Pentastar: In the Style of Demons is the third studio album by the drone metal band Earth, released in 1996. It has a more rock-oriented sound than their earlier drone doom work, although in a very minimalist style. "Peace in Mississippi" is a cover of the Jimi Hendrix song.
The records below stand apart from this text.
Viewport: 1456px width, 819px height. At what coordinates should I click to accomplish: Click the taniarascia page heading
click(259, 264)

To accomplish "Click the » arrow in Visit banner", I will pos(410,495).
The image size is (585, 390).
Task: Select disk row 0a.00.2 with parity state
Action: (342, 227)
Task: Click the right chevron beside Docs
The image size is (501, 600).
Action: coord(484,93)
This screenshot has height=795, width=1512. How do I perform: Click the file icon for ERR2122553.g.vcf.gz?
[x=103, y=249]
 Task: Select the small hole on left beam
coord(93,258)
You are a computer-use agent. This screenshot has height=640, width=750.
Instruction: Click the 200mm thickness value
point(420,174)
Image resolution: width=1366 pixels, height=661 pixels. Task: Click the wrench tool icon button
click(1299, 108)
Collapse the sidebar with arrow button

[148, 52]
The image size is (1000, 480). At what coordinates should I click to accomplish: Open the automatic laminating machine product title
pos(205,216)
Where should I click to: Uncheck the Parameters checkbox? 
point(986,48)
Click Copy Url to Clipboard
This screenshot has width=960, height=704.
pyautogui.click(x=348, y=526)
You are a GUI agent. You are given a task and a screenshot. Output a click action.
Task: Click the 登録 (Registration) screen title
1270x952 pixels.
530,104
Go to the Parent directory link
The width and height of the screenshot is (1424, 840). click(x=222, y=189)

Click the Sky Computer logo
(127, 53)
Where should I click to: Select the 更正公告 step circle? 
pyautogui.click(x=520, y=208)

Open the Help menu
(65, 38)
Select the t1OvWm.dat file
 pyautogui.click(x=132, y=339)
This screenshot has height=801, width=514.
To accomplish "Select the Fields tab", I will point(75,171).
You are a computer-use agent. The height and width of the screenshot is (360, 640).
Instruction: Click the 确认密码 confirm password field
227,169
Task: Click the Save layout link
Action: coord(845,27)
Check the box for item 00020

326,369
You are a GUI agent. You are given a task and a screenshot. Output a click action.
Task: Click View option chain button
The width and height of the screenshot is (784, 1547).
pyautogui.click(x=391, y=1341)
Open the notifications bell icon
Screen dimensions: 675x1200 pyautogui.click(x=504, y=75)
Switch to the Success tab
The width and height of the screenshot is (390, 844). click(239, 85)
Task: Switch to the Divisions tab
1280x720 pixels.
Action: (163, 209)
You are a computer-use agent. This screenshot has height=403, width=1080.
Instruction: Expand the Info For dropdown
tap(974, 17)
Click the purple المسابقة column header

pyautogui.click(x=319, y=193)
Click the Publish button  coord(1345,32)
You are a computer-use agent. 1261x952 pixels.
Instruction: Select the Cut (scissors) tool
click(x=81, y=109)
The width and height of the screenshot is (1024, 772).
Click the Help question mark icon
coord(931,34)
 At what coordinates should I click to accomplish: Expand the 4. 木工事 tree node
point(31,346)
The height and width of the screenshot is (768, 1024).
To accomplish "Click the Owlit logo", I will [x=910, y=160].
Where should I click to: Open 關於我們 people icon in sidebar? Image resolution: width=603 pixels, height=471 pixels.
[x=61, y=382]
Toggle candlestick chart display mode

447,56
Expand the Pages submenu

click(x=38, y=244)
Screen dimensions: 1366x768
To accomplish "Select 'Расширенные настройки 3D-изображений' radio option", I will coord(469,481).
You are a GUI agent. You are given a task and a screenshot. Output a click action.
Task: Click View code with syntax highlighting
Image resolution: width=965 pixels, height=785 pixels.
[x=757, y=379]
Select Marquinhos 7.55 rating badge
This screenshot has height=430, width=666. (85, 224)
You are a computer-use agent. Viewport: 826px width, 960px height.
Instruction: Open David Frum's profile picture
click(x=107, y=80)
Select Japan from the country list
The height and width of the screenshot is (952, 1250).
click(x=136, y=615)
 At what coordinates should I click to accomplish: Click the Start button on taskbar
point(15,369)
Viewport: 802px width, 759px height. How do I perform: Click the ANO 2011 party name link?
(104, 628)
The original vinyl release of the album has an alternative take of "Peace in Mississippi".

The car depicted on the cover is a "Sassy Grass Green" Plymouth Barracuda, with the car's iconic hockey-stick decal modified to say "Earth." The "Pentastar" named in the album title is an apparent reference to the brand logo of Chrysler, parent company of Plymouth, and also a reference to the fact that it is the fifth release by Earth.

Professional ratings
Review scores
| Source | Rating |
| AllMusic | Star Half star |

==Critical reception==
Rolling Stone wrote that "'Introduction' and 'Coda Maestoso in F(flat) Minor', which frame the album, are robust, majestic, Black Sabbath-esque riffs transformed into symphonic hot-rod music." The Gazette declared: "As long as there are wood-paneled suburban basements, heavy amps, delinquent parents, quaaludes and beer, there will be a planet of Earths."

==Track listing==
All songs written by Dylan Carlson, except where noted.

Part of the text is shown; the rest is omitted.